Poised to Rule Below the Waves, Australia Could Dominate the Skies, Too

Boeing’s drone has the potential to revolutionize aerial warfare.

Though the AUKUS agreement has made a splash, Australia will soon assemble an advanced Loyal Wingman Unmanned Aerial Vehicle (UAV).

Boeing has decided to build their Loyal Wingman in Queensland, Australia, marking the company’s first aircraft assembly location outside of North America.

“Boeing Australia will establish the facility in the Wellcamp Aerospace and Defence Precinct at Wellcamp Airport to produce and assemble the Boeing Airpower Teaming System (also known as Loyal Wingman), the first military combat aircraft designed, developed, and manufactured in Australia in half a century,” the official Boeing press release explained. “The aircraft made its first flight in February 2021.”

“It’s the result of an arrangement our government entered into with Boeing Australia last year to support the establishment of the primary final assembly facility for the Boeing Loyal Wingman here in Queensland, subject to defence orders,” an official Queensland statement explained. “It’s expected the project could generate up to $1 billion dollars for Queensland’s economy over ten years, with more than just defence industries to benefit.”

This latest pronouncement comes on the heels of the tripartite AUKUS defense agreement between the United States, Australia, and the United Kingdom. The provisions of that agreement pave the way for Canberra to leverage American and British nuclear submarine expertise to help Australia push back against an increasingly assertive and antagonistic Chinese foreign policy.

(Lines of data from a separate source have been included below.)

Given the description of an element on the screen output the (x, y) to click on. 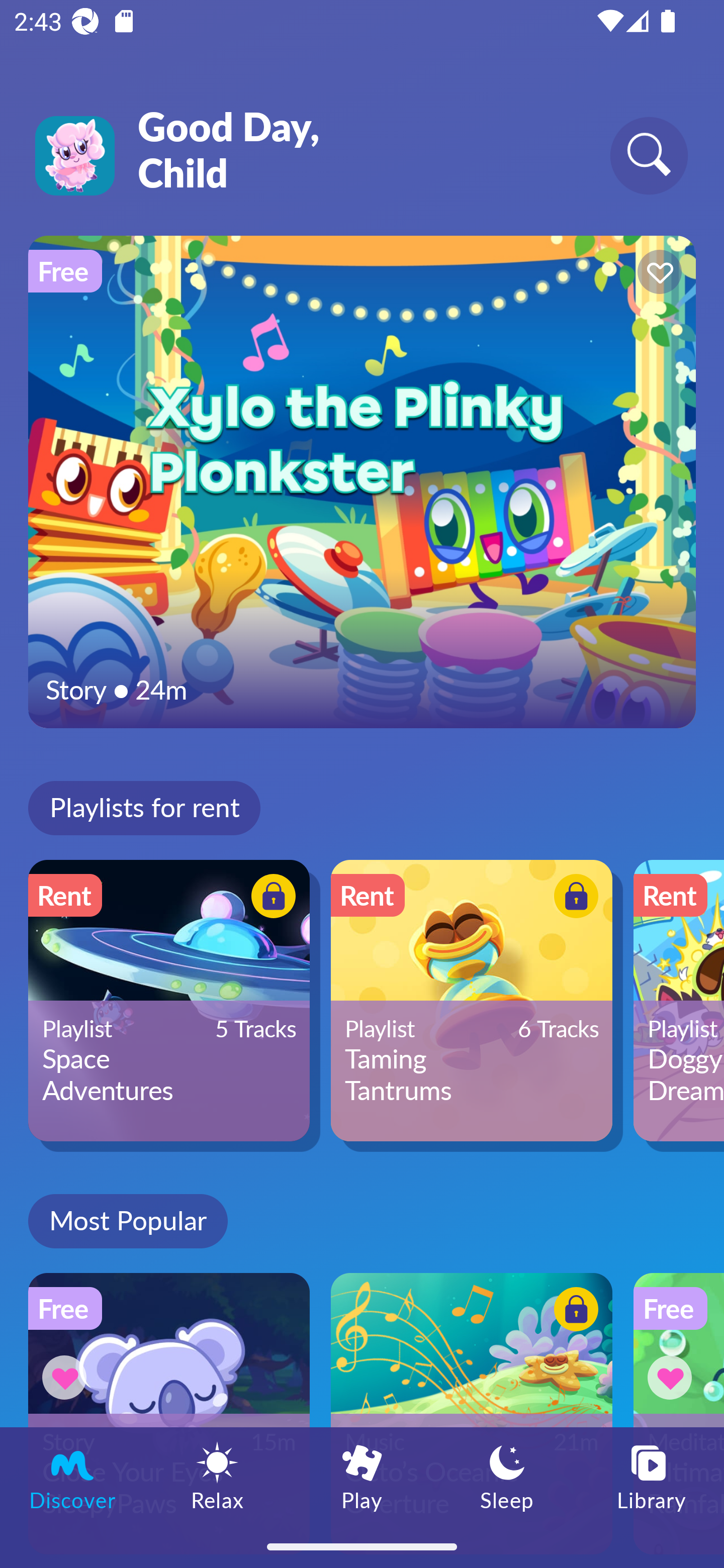
Search (648, 154)
Featured Content Free Button Story ● 24m (361, 481)
Button (656, 274)
Button (269, 898)
Button (573, 898)
Button (573, 1312)
Button (67, 1377)
Button (672, 1377)
Relax (216, 1475)
Play (361, 1475)
Sleep (506, 1475)
Library (651, 1475)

But, with this Boeing deal, Australia is poised to expand its presence above the waves and into the skies.

Airpower Teaming System

Boeing’s drone has the potential to revolutionize aerial warfare. Flying in tandem with pilots, teams of networked Loyal Wingman or similar UAVs could act as eyes and ears for pilots, flying into contested airspace and detecting threats on the ground or in the air.

Loyal Wingman and other similar drones would rely on artificial intelligence to locate and assess threats and make some decisions on the best course of action to counter those threats. However, Boeing emphasizes that human pilots would constantly remain in the loop and therefore in control. However, the potential for UAVs like Boeing's to shoot down human-piloted aircraft or air defenses with human operators in them presents some ethical concerns.


Though Boeing’s Loyal Wingman will be manufactured in Australia and presumably mesh well with the Royal Australian Air Force, there is great potential for the UAV with the United States Air Force too. The Royal Australian Air Force (RAAF) is almost a southern hemisphere arm of the U.S. Air Force—it operates some of the same aircraft and could operate more tightly together than many other air forces. So Boeing’s Loyal Wingman won’t just be Australian.

Caleb Larson is a multimedia journalist and Defense Writer with The National Interest. He lives in Berlin and covers the intersection of conflict, security, and technology, focusing on American foreign policy, European security, and German society.